MHP’nin her iki seçimde de kendisine oy veren sadık seçmenlerinin yaklaşık yüzde 40’ı düzeyinde bir seçmen kitlesinin istemlerine yanıt verebilir konumda görünmesi, parti açısından bir yandan alternatif olabilme potansiyeli oluştururken aynı zamanda da iktidarın hedefi konumuna gelme tehlikesine kaynaklık ediyor. Fakat burada MHP açısından avantajı sayılabilecek nokta, yüksek oy potansiyeline aday etkisine açık belediye başkanlığı seçiminde değil de belediye meclis üyeliği seçiminde ulaşılmış olması
CHP’nin sadık seçmenlerinin 6’da 1’i büyüklüğüne ulaşan destek seçmen kitlesini hangi Büyükşehir, Büyükşehirlerde kimlerden ve hangi partilerden oluşturduğu önem taşısa da, yaratılan potansiyel desteğin ileriye yönelik dikkat çeken bir kaynak olarak değerlendirilmesi pek mümkün görünmüyor. Bunun iki nedeni var. İlki; yaratılan destek oy potansiyelinde aday etkisinin ağırlıklı oluşu, diğeri ise mevcut oy yapısının potansiyel oylarla birlikte yine de sınırlarına sıkıştırılmışlıktan kurtulamaması. Bir başka deyişle CHP’nin hâla kayıtlı seçmenlerin yüzde 30’unu aşamaması.

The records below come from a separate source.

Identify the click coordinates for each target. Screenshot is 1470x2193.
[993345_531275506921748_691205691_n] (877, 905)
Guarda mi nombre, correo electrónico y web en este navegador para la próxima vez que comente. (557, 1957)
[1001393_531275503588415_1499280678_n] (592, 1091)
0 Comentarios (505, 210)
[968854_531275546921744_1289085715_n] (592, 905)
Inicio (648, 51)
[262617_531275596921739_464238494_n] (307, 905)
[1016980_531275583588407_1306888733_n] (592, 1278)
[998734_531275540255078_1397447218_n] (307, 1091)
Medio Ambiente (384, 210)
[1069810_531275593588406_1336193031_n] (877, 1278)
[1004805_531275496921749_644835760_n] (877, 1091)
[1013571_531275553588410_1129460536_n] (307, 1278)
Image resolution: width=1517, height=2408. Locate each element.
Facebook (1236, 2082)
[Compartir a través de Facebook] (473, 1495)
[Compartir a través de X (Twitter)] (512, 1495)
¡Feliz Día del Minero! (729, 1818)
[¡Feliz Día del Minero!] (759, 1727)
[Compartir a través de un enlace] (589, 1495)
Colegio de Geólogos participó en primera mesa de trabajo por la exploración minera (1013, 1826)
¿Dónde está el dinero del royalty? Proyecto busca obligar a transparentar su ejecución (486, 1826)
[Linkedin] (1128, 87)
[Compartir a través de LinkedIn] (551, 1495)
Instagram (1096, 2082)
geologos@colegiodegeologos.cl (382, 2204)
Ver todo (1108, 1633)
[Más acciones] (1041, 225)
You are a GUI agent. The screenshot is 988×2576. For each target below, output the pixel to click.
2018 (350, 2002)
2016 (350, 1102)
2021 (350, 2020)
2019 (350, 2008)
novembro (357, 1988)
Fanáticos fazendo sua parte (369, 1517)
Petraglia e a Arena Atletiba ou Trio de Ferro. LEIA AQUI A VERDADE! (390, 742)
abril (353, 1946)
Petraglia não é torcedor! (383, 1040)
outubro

BDP + HDP’nin sadık oylarının 4’te 1’i oranındaki destek oylarını belediye başkanlığı seçiminde değil de belediye meclis üyeliği seçiminde almış oluşu parti desteği artışı açısından önemli olsa da, kendinden önce gelen partinin ancak 3’te 1’i ölçeğinde toplam oy potansiyeline ulaşabilmesi, geleceği çok parlak kılmıyor.
AKP, CHP ve bağımsızlar aday etkisiyle oy potansiyellerini yükseltirken, MHP / BDP + HDP / Diğer Sağ ve Sol partilerin ise parti etkisine dayalı olarak yeni potansiyel oy düzeyleri ortaya çıkmış oluyor. Ama ortaya çıkan fotoğraf -içinde bulunulan aşamada- mevcut siyasal yapının bir başka açıdan çekilmiş pozundan başka şey de pek göstermiyor. (ST/HK)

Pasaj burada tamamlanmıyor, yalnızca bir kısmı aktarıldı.